(Some records)
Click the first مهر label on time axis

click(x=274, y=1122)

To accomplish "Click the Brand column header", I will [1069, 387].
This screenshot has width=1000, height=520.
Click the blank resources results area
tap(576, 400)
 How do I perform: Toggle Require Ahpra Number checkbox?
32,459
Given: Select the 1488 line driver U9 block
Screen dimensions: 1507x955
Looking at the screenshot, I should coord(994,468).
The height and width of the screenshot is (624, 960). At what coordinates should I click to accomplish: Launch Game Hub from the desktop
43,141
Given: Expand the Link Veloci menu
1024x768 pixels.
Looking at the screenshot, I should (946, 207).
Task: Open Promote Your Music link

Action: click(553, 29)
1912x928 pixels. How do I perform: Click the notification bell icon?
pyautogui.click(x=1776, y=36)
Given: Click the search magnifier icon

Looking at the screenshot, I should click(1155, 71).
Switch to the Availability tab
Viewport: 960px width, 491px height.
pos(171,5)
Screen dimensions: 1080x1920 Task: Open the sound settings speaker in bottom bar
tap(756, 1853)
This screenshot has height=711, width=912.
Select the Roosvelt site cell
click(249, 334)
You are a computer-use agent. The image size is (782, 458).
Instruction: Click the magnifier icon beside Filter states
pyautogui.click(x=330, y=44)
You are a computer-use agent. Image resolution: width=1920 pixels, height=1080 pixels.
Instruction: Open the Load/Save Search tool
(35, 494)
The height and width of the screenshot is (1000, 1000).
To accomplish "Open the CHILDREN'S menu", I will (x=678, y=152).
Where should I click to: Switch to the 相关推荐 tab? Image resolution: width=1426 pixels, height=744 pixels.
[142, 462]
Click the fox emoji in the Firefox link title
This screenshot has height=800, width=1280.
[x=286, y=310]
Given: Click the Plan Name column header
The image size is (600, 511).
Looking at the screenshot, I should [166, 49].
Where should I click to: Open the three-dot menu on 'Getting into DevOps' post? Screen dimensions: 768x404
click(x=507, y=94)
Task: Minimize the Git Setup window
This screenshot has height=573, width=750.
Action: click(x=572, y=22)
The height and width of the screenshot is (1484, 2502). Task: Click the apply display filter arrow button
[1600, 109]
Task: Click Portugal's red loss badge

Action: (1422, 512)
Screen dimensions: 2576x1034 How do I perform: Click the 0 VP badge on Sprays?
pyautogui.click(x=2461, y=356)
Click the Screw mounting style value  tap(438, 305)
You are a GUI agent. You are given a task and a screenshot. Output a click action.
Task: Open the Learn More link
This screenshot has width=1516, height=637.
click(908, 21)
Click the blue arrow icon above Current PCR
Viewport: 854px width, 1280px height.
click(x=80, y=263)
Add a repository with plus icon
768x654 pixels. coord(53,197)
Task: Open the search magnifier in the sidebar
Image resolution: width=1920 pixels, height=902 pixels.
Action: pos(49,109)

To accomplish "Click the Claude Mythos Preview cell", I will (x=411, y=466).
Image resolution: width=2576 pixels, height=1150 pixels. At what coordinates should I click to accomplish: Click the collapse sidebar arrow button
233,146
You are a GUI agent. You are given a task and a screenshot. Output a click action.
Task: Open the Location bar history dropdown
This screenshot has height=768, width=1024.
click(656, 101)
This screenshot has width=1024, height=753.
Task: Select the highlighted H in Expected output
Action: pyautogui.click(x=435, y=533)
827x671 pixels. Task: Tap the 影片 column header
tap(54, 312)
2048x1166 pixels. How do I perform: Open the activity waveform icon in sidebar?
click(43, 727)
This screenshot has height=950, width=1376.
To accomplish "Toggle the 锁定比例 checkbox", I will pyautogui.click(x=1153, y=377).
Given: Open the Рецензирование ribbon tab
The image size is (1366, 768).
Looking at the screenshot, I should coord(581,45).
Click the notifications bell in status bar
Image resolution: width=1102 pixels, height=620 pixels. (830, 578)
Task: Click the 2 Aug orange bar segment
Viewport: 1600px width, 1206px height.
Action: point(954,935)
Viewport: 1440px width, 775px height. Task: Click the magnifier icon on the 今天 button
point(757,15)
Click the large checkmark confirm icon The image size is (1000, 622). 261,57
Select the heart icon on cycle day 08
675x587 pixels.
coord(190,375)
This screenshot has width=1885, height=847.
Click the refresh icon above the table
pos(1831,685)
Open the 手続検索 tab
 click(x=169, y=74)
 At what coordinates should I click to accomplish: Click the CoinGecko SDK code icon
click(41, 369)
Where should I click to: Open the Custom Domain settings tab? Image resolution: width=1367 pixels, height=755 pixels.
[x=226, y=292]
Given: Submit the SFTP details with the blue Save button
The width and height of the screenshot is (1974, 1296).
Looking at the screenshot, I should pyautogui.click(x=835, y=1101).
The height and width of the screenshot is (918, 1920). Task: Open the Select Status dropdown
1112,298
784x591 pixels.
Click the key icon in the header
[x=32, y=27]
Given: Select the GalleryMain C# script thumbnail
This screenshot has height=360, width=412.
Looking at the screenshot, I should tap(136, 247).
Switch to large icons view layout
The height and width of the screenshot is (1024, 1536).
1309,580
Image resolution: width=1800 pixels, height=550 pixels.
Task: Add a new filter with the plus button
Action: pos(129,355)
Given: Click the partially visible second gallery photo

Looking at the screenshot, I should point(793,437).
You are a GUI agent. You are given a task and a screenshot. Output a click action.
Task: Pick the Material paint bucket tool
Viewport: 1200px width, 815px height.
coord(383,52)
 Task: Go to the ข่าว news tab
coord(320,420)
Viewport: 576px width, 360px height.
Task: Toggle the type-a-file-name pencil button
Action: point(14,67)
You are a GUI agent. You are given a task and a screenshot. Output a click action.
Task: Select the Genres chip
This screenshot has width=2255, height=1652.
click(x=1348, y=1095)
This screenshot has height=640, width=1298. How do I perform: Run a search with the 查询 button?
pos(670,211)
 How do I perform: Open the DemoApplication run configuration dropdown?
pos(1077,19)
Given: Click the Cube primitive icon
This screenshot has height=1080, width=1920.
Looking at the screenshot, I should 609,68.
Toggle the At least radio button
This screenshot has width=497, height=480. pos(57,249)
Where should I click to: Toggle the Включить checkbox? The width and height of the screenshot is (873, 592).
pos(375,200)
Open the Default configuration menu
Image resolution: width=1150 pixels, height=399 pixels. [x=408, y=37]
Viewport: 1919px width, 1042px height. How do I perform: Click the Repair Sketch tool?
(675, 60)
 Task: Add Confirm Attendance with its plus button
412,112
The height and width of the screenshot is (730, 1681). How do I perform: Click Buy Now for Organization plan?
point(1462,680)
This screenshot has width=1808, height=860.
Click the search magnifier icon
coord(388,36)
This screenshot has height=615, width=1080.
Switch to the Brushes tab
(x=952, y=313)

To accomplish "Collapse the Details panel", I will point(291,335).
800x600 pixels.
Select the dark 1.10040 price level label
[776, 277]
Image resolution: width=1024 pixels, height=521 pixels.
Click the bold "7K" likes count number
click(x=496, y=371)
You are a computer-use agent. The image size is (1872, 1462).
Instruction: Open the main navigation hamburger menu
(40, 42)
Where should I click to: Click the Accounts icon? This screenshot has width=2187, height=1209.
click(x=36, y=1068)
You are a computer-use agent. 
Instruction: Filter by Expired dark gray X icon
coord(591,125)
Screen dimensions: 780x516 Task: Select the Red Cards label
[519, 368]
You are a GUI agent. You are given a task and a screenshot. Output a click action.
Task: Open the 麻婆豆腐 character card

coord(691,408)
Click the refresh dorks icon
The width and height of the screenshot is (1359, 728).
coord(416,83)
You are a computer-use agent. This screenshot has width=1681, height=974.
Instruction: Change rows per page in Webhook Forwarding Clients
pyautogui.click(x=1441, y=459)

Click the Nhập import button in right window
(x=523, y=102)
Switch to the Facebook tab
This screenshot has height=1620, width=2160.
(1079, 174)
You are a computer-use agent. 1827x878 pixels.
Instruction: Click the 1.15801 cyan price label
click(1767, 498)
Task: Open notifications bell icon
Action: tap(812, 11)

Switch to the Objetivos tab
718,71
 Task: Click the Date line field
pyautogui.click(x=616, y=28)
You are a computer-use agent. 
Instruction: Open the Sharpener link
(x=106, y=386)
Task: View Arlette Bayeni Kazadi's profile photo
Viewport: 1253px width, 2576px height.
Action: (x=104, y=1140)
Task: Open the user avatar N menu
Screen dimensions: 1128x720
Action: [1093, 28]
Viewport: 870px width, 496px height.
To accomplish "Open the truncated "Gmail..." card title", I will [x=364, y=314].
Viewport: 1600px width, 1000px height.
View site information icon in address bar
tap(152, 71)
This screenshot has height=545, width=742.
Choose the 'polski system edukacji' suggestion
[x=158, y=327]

Task goal - Repeat the lines of the listing above word for word, starting at the line that contains "Given: Expand the Link Veloci menu" and ending at the line that contains "tap(756, 1853)", with both of those lines included.

Problem solution -
Given: Expand the Link Veloci menu
1024x768 pixels.
Looking at the screenshot, I should (946, 207).
Task: Open Promote Your Music link

Action: click(553, 29)
1912x928 pixels. How do I perform: Click the notification bell icon?
pyautogui.click(x=1776, y=36)
Given: Click the search magnifier icon

Looking at the screenshot, I should click(1155, 71).
Switch to the Availability tab
Viewport: 960px width, 491px height.
pos(171,5)
Screen dimensions: 1080x1920 Task: Open the sound settings speaker in bottom bar
tap(756, 1853)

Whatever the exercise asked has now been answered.